Re: [PATCH v4 00/11] Perf improvements for hugetlb and vmalloc on arm64

Posted by Will Deacon 9 months ago

On Tue, 22 Apr 2025 09:18:08 +0100, Ryan Roberts wrote:
> This is v4 of a series to improve performance for hugetlb and vmalloc on arm64.
> Although some of these patches are core-mm, advice from Andrew was to go via the
> arm64 tree. All patches are now acked/reviewed by relevant maintainers so I
> believe this should be good-to-go.
> 
> The 2 key performance improvements are 1) enabling the use of contpte-mapped
> blocks in the vmalloc space when appropriate (which reduces TLB pressure).
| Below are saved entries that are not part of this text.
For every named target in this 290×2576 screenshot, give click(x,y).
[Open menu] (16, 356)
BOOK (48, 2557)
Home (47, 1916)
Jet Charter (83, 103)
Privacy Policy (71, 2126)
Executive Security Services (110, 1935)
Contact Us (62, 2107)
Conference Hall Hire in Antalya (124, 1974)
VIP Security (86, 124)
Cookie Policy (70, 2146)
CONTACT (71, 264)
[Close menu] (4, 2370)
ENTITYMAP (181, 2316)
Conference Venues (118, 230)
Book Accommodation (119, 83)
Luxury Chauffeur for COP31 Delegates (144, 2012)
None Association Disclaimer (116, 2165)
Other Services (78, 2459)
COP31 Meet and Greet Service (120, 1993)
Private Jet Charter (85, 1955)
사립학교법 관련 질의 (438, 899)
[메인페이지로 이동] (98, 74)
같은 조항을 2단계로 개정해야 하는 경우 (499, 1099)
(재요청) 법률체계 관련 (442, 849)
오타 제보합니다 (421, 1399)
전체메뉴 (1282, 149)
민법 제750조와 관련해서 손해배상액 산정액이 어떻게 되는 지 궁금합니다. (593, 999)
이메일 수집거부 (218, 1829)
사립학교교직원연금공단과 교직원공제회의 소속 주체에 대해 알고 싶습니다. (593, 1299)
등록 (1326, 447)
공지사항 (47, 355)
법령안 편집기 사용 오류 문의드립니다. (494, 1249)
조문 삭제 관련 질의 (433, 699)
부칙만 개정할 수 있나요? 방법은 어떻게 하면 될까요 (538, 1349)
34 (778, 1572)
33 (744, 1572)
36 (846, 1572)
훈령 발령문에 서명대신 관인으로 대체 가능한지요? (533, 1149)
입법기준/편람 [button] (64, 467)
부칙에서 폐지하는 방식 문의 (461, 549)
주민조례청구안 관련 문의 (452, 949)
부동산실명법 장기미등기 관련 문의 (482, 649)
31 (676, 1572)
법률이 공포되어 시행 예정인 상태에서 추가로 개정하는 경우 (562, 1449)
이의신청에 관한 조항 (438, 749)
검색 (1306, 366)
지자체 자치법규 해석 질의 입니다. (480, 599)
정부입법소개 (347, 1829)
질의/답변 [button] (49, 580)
There
> were already hooks for this (used by powerpc) but they required some tidying and
> extending for arm64. And 2) batching up barriers when modifying the vmalloc
> address space for upto 30% reduction in time taken in vmalloc().
> 
> [...]

Sorry for the delay in getting to this series, it all looks good.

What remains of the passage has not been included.